Marcio, na minha opinião para um primeiro trabalho nesse estilo ficou ótimo. O vaso é um bom recipiente para o desenvolvimento do grupo, principalmente se considerarmos que essa espécie prefere recipientes um pouco mais profundos para o seu cultivo. Então foi uma escolha sábia.
Em relação ao termo, tanto faz dizer bosque bonsai quanto yose ue. Essa denominação, Yose ue, esteve muito em uso durante algum tempo, mas aos poucos vem perdendo espaço para o termo correto, que é bosque bonsai ou floresta bonsai (bonsai mori ou bonsai hayashi), mas nada impede que se continue a usar para designar esse tipo de trabalho.
O ideal, ao montar a composição, é elaborar um quadro de distribuição das plantas que permita criar uma boa perspectiva visual de bosque. No caso do seu trabalho, em que usou 7 plantas, o correto seria colocar as mais altas na frente, as médias no centro e os menores numa zona intermediária no fundo, porém proxima do centro e da zona da arvore da frente. Parece complexo, mas é bem simples.
Outro fator preponderante diz respeito à altura das arvores, vez que isso proporciona ao conjunto mais equilibrio visual. Assim, temos que a maior e mais grossa planta deve ser localizada próxima ao centro uma vez que a triangulação dos ramos com as extremidades do vaso continua. Importante salientar que as duas arvores maiores e mais grossas tanto podem ficar à frente das menores quanto atrás.
Antes do plantio costuma-se fazer um desenho no fundo do vaso, traçando inicialmente uma cruz, que divide o vaso em quatro areas (quadrantes) com medidas iguais. Dessa forma, seguiremos o estabelecimento das linhas para dispor corretamente as plantas, criando perspectiva e profundidade corretos, além dos espaços vazios, necessários para o equilibrio visual do conjunto. Veja na imagem abaixo um esquema de plantio, onde as arvores são numeradas conforme tamanho e grossura do tronco:
Outra perspectiva:
Vaso oval:
Floresta bonsai:
Essa dica de desenhar quadrantes, aliás, é ótima até mesmo para o plantio de duas ou tres arvores, de maneira que as posicionemos corretamente no vaso:
John Yoshio Naka, grande mestre do bonsai, em seu livro Técnicas de Bonsai, volume I, escreveu que os numeros nos desenhos indicam não só o tamanho, mas tambem as proporções entre as diversas alturas das arvores.
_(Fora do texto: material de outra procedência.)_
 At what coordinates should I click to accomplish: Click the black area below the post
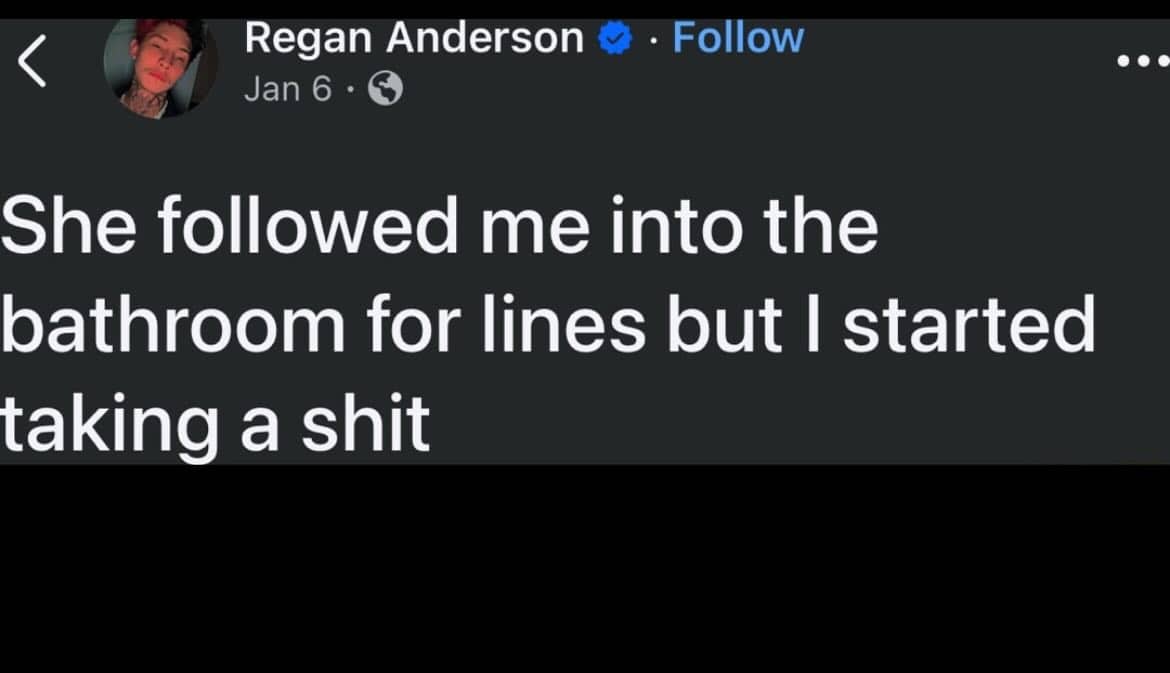(x=585, y=570)
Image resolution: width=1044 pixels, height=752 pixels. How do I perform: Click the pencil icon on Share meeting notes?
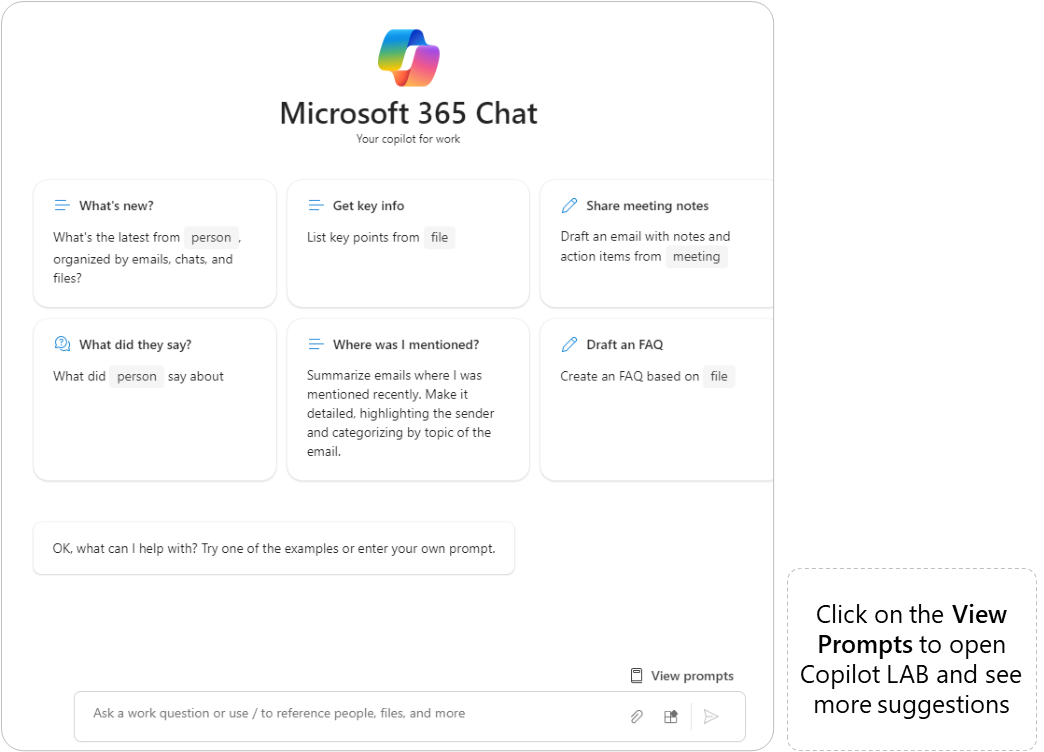coord(569,206)
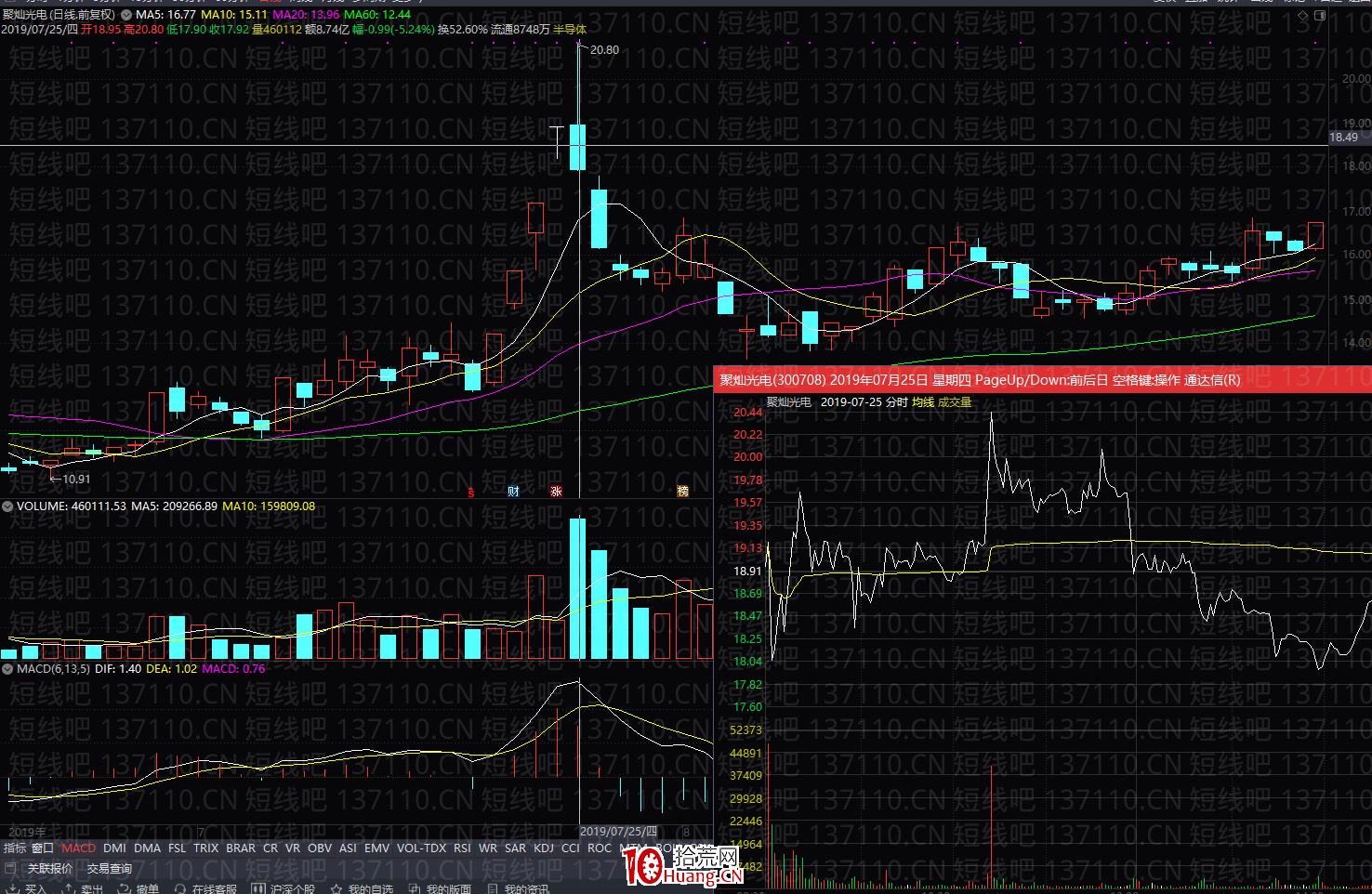Click 半导体 sector link in header
This screenshot has height=894, width=1372.
pos(570,30)
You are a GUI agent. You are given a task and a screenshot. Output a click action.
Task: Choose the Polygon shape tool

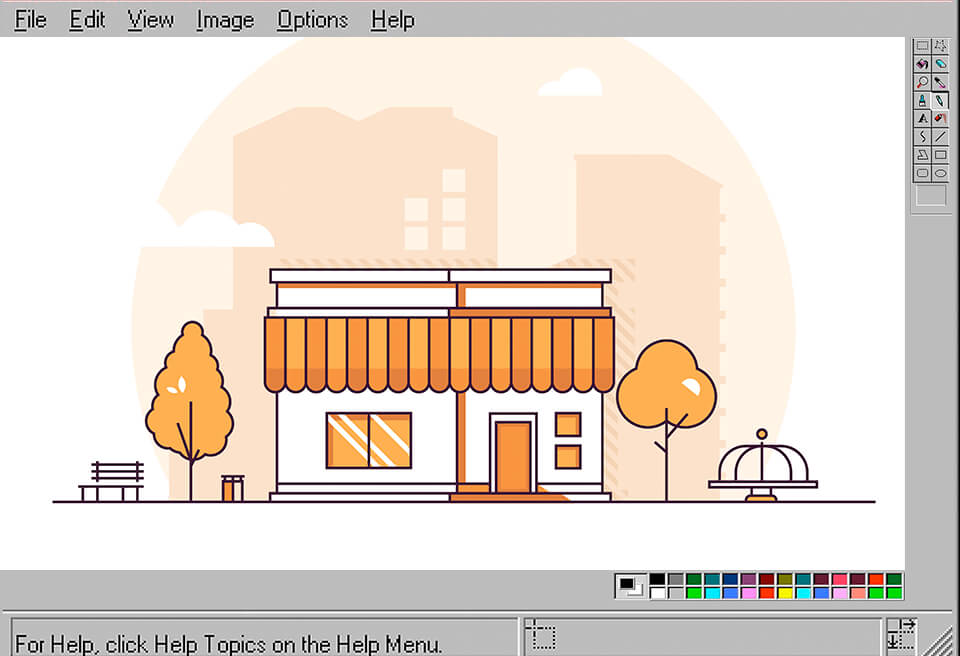[922, 154]
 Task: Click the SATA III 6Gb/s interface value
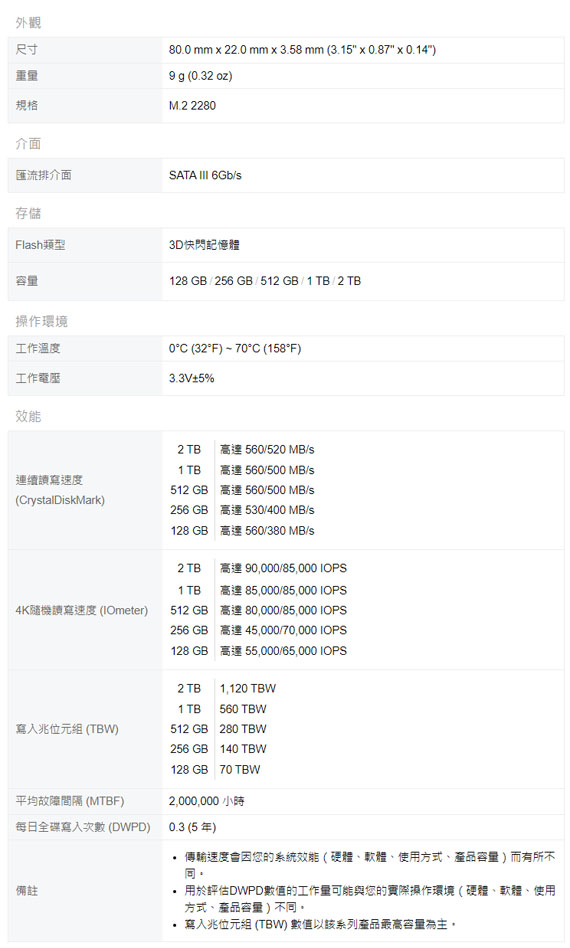(205, 175)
Num grupo com cinco plantas, por exemplo, a arvore mais alta é chamada de SHINGI (leia xinguí) e seu numero é o 10. A segunda mais alta é a SOEGI, de numero 8. A terceira HANEDASHI GI é a de numero 7. Qualquer arvore adicional, chamada de ASHIRAIGI deverá ser menor que a de numero 7 então, algo como 5 ou 4.
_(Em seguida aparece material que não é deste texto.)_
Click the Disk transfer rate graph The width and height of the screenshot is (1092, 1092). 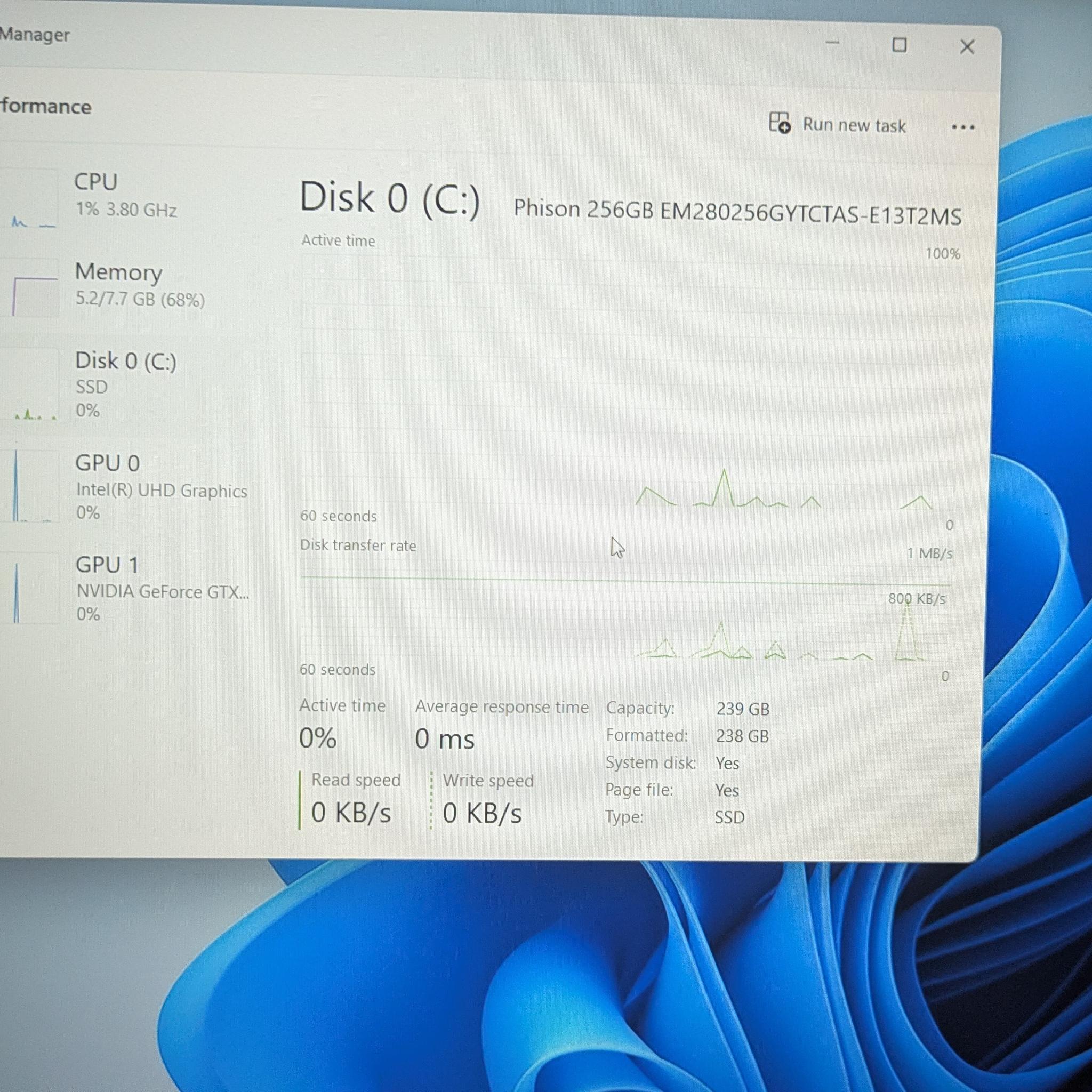click(625, 618)
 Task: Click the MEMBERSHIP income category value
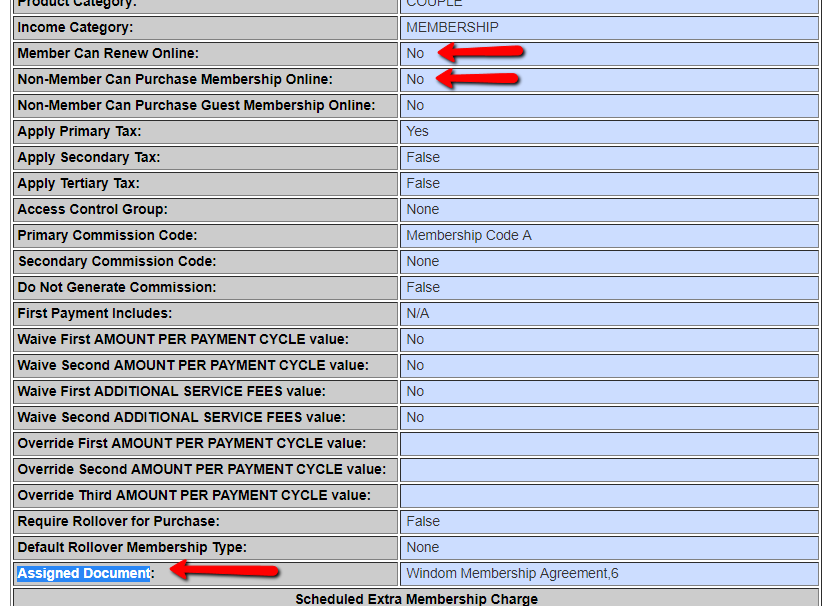point(452,27)
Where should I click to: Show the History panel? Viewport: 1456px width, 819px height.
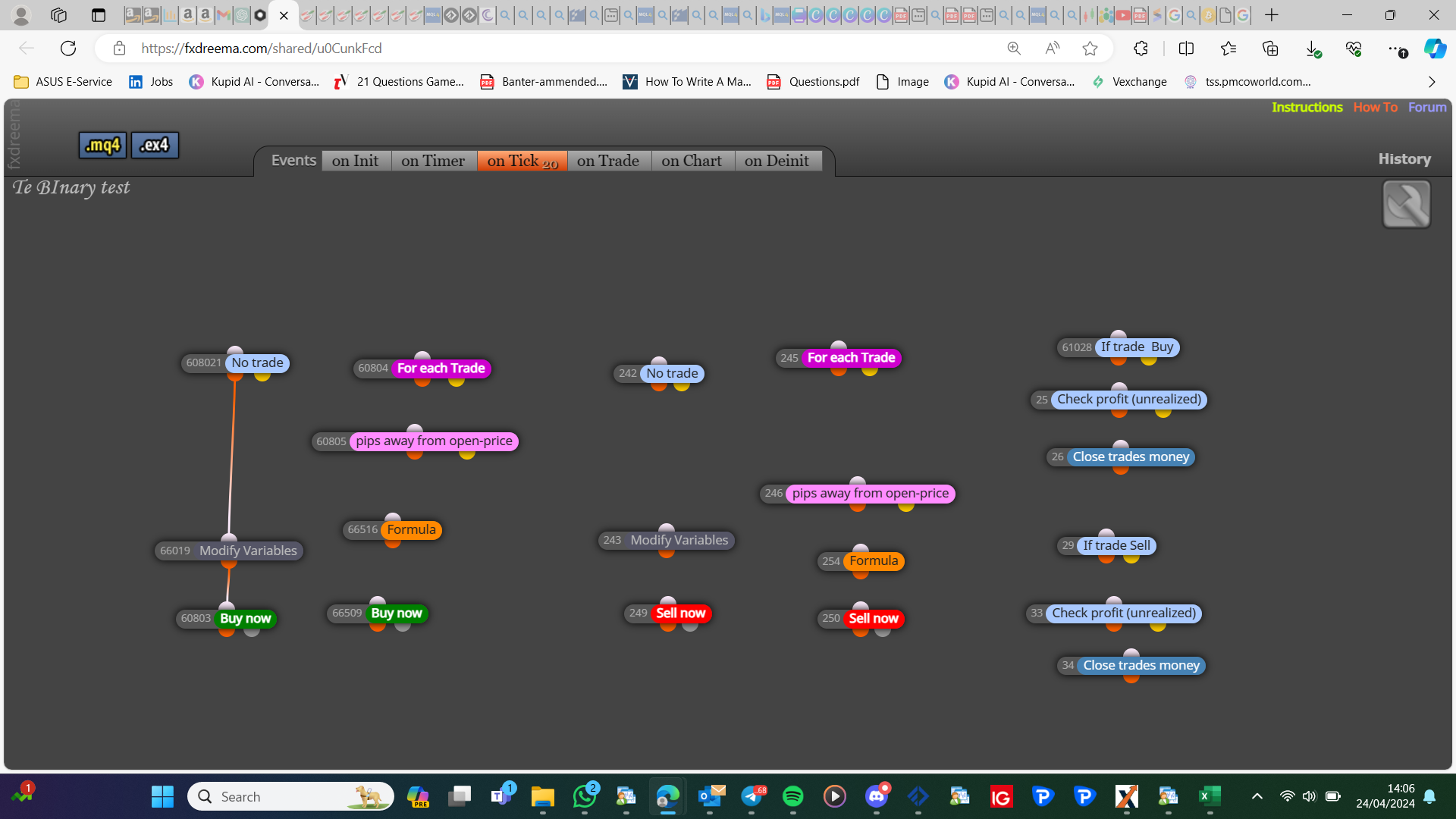1404,159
Segundo ele, as arvores ASHIRAIGI são arvores de apoio para as arvores maiores.
Para finalizar, ao compormos um bonsai estilo bosque devemos atentar tambem para a modelagem dos galhos e ramas, vez que as ramas que ficam voltadas para fora são as que iremos modelar (podar, aramar), enquanto que as ramas e galhos que crescem para dentro do grupo são reduzidas ou totalmente eliminadas, para que não fiquem "espetando" umas às outras ou aos troncos das outras arvores do conjunto. Quanto mais arvores usarmos, menos galhos deverão ter.
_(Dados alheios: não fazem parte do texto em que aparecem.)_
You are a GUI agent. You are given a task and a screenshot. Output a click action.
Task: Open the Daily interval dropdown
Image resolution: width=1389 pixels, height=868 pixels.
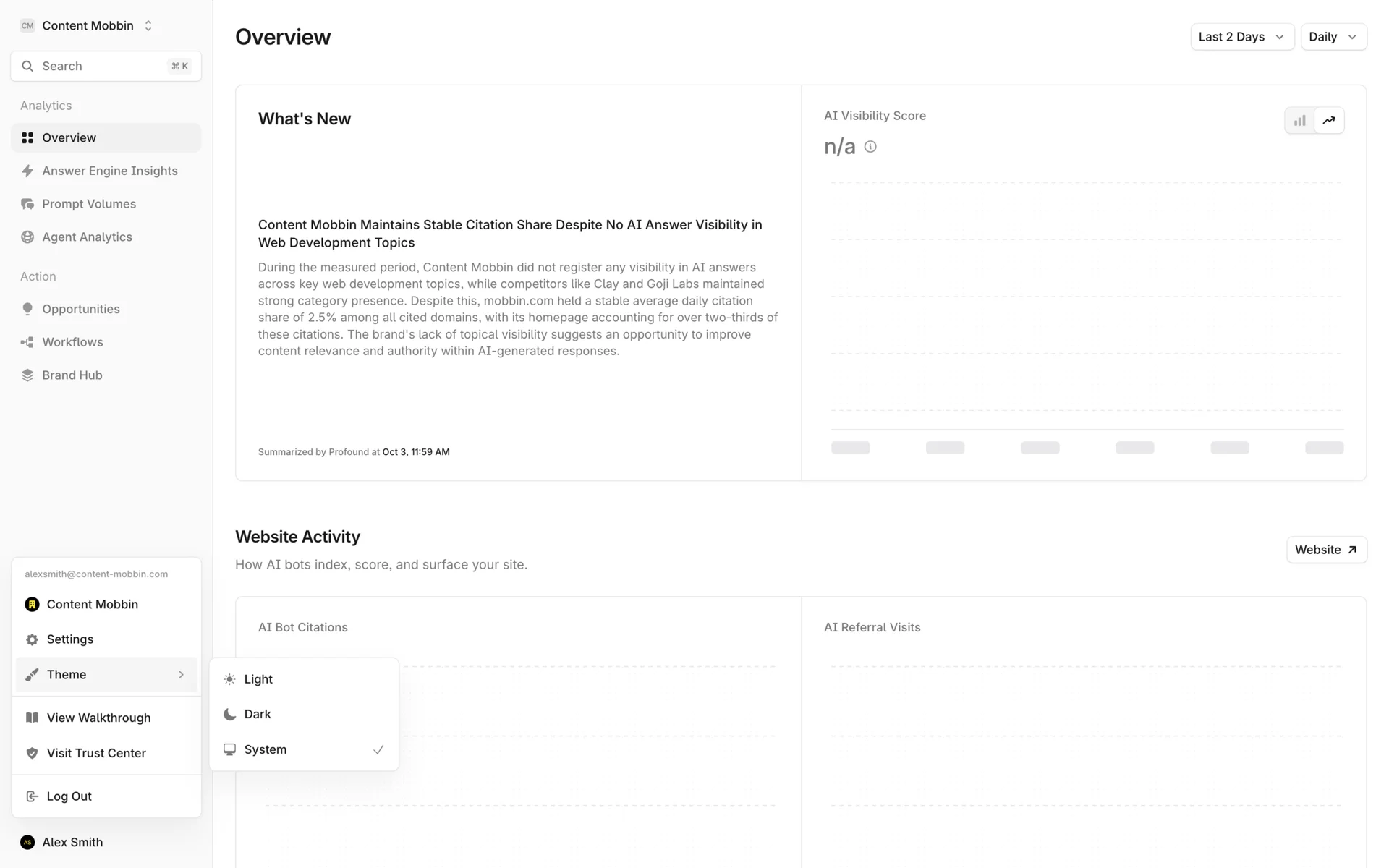(x=1333, y=37)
Seguindo certa ordem, temos então que as arovres da frente conservam as ramas/galhos a frente. As arvores detrás mantem as ramas/galhos posteriores. As arvores que estão posicionadas à direita, manterão os galhos desse lado, e as da esquerda, os galhos da esquerda, cortando-se então os galhos que crescem para o interior do grupo. Com isso consegue-se formatar a triangulação mais corretamente, isto é, o bosque ficará com um perfil corretamente distribuído. Detalhe: essa redução tambem é feita nas raízes, para podermos estabilizar corretamente as plantas, principalmente as que ficarem mais próximas umas das outras.
Mas é como escrevi acima: parabens pelo ótimo primeiro trabalho nesse estilo, e espero que ele sirva de patamar para outros. É um dos meus estilos prediletos, aliás.